▸ WORK ITEM: Copy, word for word, the lines below from the one containing "Instruction: Click the" up to and including the one containing "Play the embedded Fox News video", with pictures left out.

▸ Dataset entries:
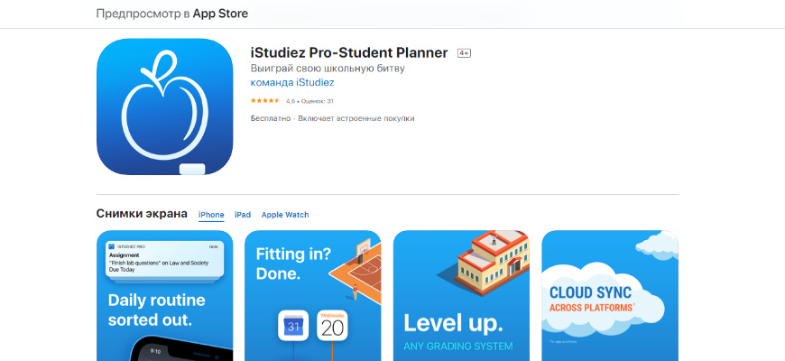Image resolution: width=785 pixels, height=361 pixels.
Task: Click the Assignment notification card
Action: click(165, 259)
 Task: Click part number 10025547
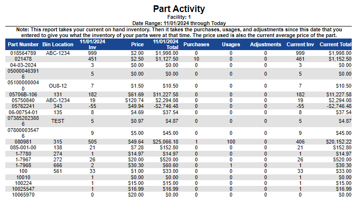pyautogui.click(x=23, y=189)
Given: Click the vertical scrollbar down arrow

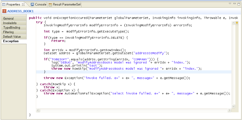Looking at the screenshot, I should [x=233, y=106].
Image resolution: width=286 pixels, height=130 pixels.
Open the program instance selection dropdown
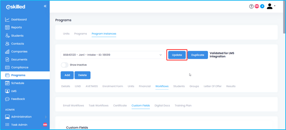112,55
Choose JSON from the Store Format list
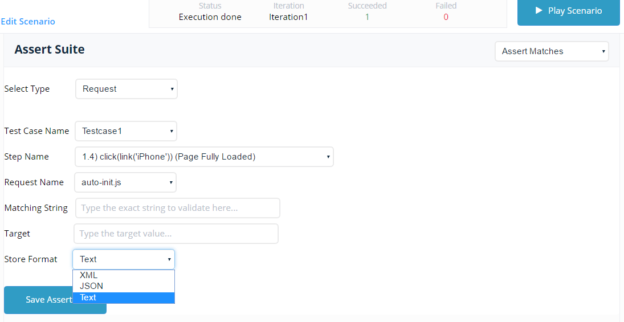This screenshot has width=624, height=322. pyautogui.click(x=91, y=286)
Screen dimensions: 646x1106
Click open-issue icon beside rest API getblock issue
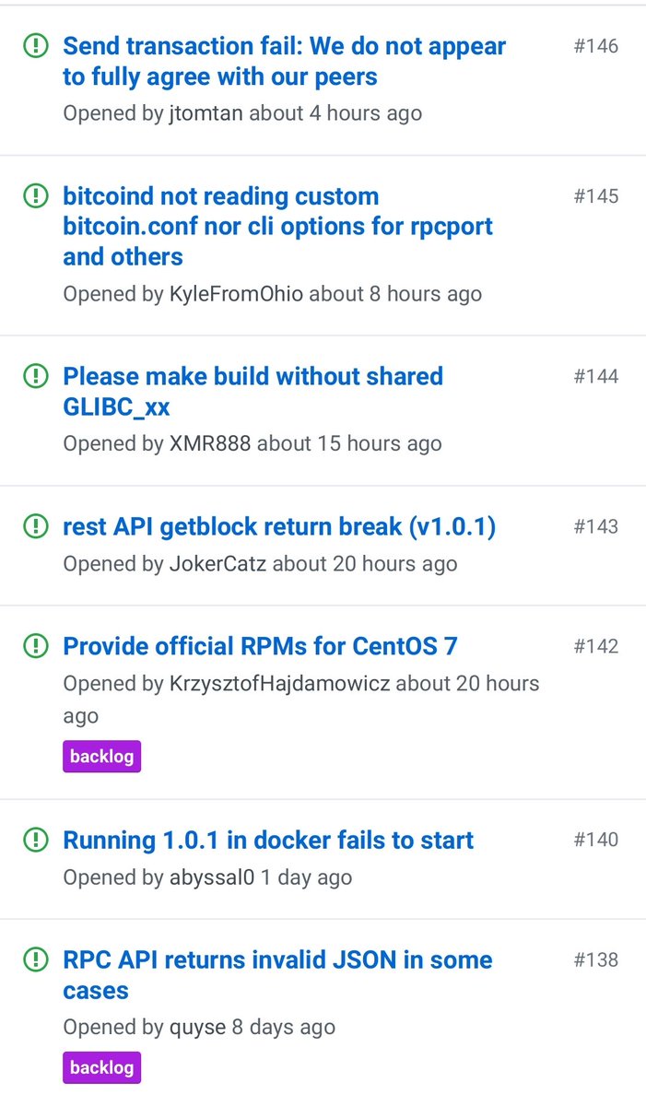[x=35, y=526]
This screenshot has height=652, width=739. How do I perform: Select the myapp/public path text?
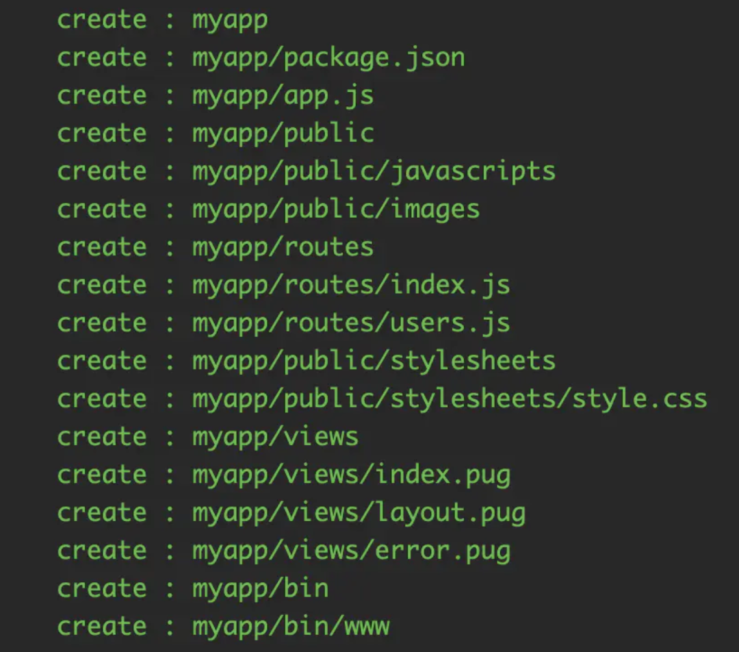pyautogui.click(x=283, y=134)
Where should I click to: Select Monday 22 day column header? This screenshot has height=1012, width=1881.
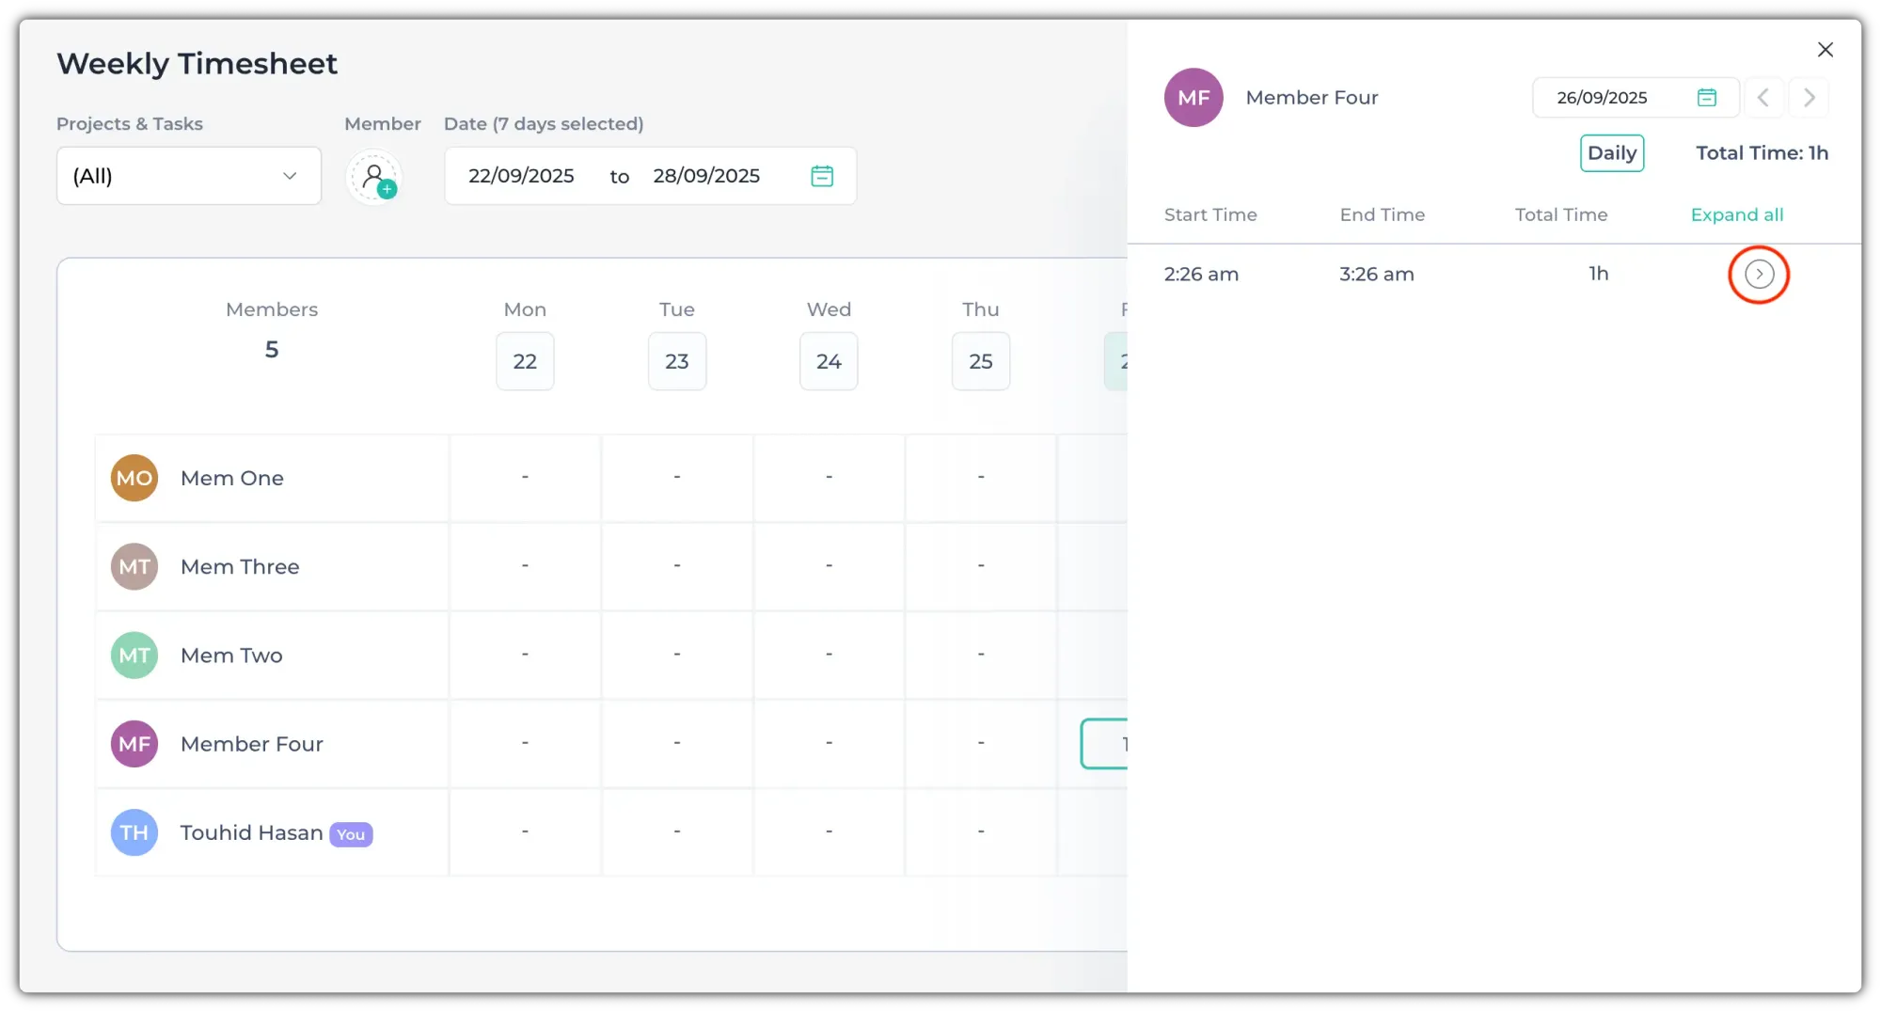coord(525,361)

* * *

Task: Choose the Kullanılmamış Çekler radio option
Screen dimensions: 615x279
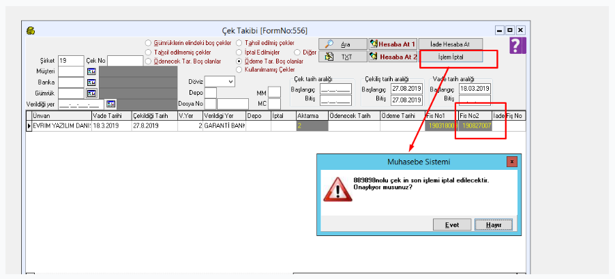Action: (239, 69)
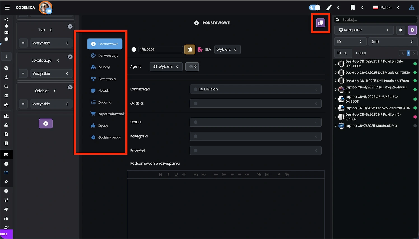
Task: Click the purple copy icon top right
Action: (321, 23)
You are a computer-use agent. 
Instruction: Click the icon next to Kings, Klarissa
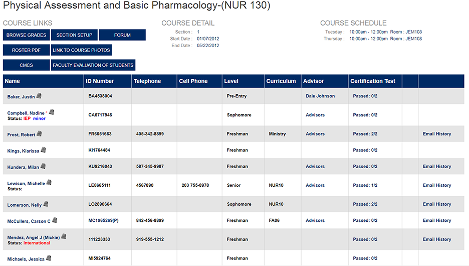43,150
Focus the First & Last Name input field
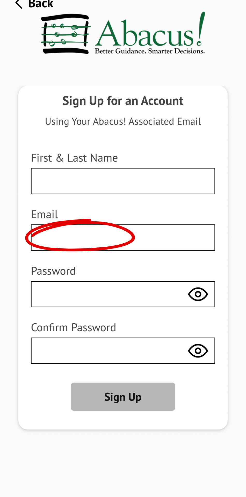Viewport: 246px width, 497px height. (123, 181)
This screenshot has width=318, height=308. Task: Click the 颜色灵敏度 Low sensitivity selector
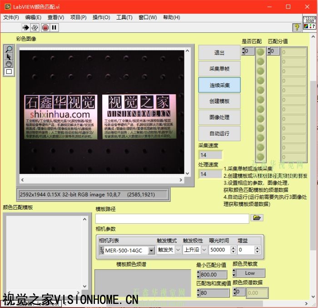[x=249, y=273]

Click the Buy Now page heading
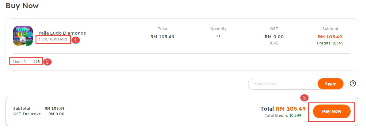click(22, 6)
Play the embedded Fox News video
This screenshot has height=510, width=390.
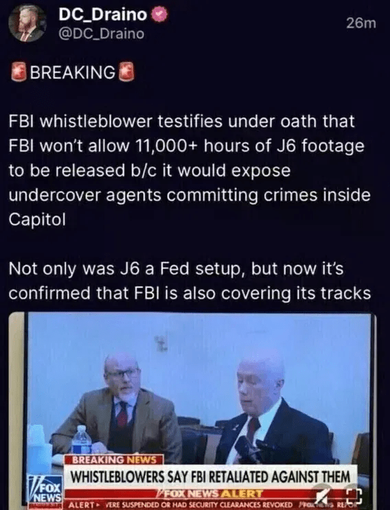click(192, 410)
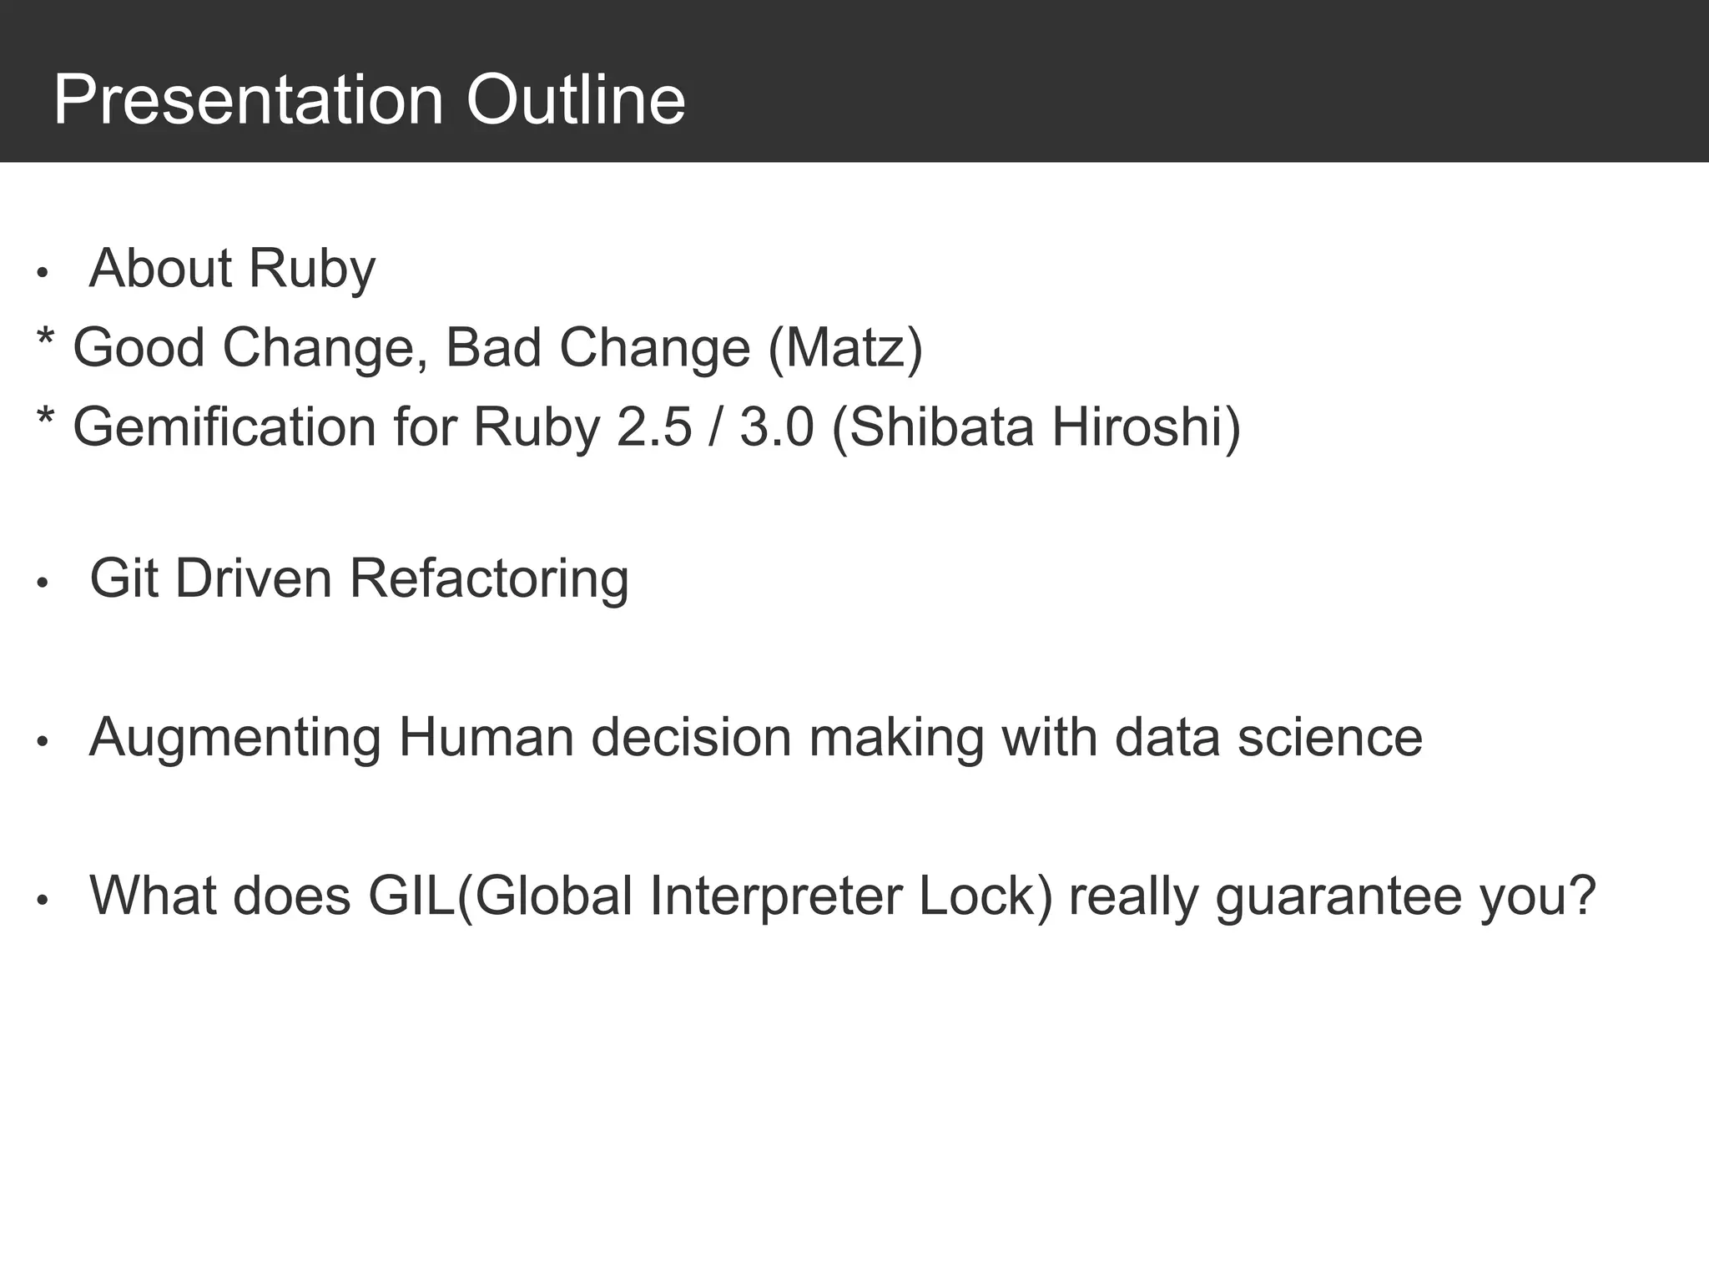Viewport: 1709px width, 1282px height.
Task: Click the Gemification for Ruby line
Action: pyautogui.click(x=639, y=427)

▸ EXERCISE RESULT:
Instruction: Click the icon next to Kings, Klarissa
43,150
Focus the First & Last Name input field
Viewport: 246px width, 497px height. (123, 181)
This screenshot has width=318, height=308. Task: Click the 颜色灵敏度 Low sensitivity selector
[x=249, y=273]

Click the Buy Now page heading
click(22, 6)
Play the embedded Fox News video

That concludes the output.